Who it is for: Organisations whose primary contribution is coordination, communication, or support rather than research. This includes networks, associations, public authorities, and large research organisations with coordination mandates. Companies can participate, but CSAs are not typically used to fund commercial development.

Funding rate: 100% of eligible costs for all types of beneficiaries.

Typical duration: Two to three years.

What evaluators look for: The quality and relevance of the coordination activities, the reach and representativeness of the network, the expected impact on the research and innovation landscape, and the sustainability of the outcomes beyond the project’s end.

How to tell which type of action a call is funding

Every Horizon Europe call specifies which type of action it is funding — RIA, IA, or CSA — in the call title and documentation.

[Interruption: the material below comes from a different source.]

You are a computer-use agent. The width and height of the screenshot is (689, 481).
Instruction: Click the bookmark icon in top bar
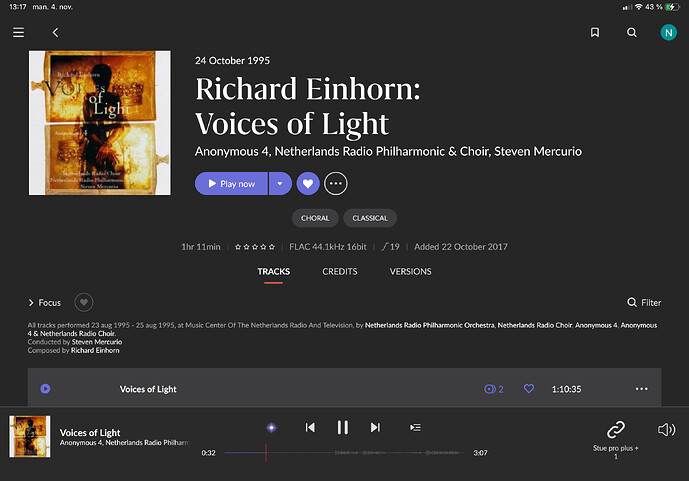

This is not always obvious from the topic description alone, particularly in calls that mix action types.

The key signals are:

  • TRL range: Low TRL (1–5) points to RIA. High TRL (5–8) points to IA. No TRL reference typically points to CSA.
  • Expected outputs: Knowledge, data, and early prototypes point to RIA. Validated demonstrators, pilots, and market-ready solutions point to IA. Frameworks, guidelines, networks, and reports point to CSA.
  • Funding rate: If the call specifies 70% for companies, it is an IA. If it specifies 100% across the board, it is a RIA or CSA.
  • Consortium composition: Calls that explicitly encourage industry-led consortia typically indicate IA. Calls that emphasise research excellence typically indicate RIA.

Some calls combine multiple action types — for example, a call that funds both a RIA and an IA in parallel, as separate projects within the same topic. In these cases, applicants choose which type of action to apply for, and the choice should be driven by the actual stage and nature of their proposed work.

Choosing the right action type

The most important principle is alignment: the action type must match what the project is actually doing.

A project proposing to conduct fundamental research and submit for an IA — because the funding rate or budget is more attractive — will score poorly on impact and implementation criteria. An evaluator looking for a demonstration project will not be convinced by a proposal that is, in substance, a research project dressed up as an innovation action.

The right question is not “which action type has the best terms?” but “which action type accurately describes what we are proposing to do?” The answer to that question should be clear from the project’s objectives, its planned activities, and the TRL range it spans.

How Kronis supports projects across all action types

Whether a project is a RIA pushing the boundaries of a new technology, an IA demonstrating a solution in real conditions, or a CSA coordinating a European research network, the operational and financial management challenges are structurally similar: deliverables to track, partners to coordinate, costs to justify, and reports to submit.

Kronis PMO and Kronis Finance provide the management infrastructure that applies across all action types — structured around the Grant Agreement from day one, regardless of whether the project is generating knowledge, validating a prototype, or building a network.

Final thoughts

RIA, IA, and CSA are not interchangeable labels. They define the nature, ambition, and funding structure of a project, and they signal to evaluators what kind of work is being proposed. Understanding the distinction is a prerequisite for writing a competitive proposal — and for choosing the right calls to pursue in the first place.